From: Douglas Tody <dtody-at-nrao.edu>
Date: Fri, 6 Jun 2008 11:12:24 -0600 (MDT)


On Fri, 6 Jun 2008, Mark Taylor wrote:

> I am arguing for something very similar to this: the only difference
> is that instead of the msg-id form being fixed as <client-id>-<msg-tag>,
> the hub can choose how it builds its msg-id from the <client-id> and
> <msg-tag>. The only additional complication that this causes is that *if* the
> sender needs to know the msg-id that the hub has generated
> (and it is rare that it will - it's not required simply for matching
> messages with responses) then it will have to get it from the hub, e.g. using
> a translation method or waiting for a round trip at send time. As in the
> above scheme, the hub does not need to maintain any per-message state (except
> for synchronous messages, which is not what we're talking about here).

A simple solution might be to allow the messaging system to add additional properties to message headers, which the client is required to preserve if it responds to a message. These would be private to the messaging implementation; the spec merely says how they are stored in the message. I suspect this would be an important capability to provide. It would seem to cover the use-case you mention.

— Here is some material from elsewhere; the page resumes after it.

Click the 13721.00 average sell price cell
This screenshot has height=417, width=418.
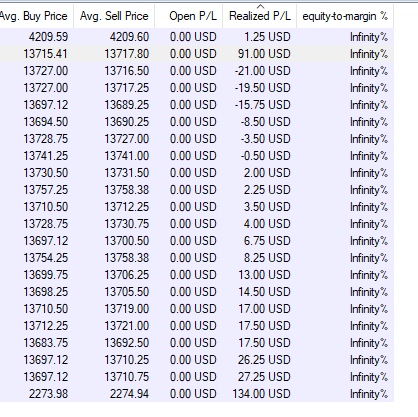click(x=127, y=326)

The client's message-id however, is merely a tag known to the client which it may use to keep track of messages, for example to associate an asynchronous response with a request. There is probably no reason to require a particular format for this: <client-id>-<msg-tag> is a reasonable suggestion, but in general the format used might depend upon the client messaging API. The messaging system need not use this property at all, it could instead be part of the application messaging protocol. (This is all sounding rather similar to email headers which deal with both transport as well as arbitrary application-defined semantics).

It is not clear that any state is required in the messaging system, except to maintain information on open client connections, per-client subscriptions, accounting statistics, and the like (ignoring state associated with services which are bundled into the "hub").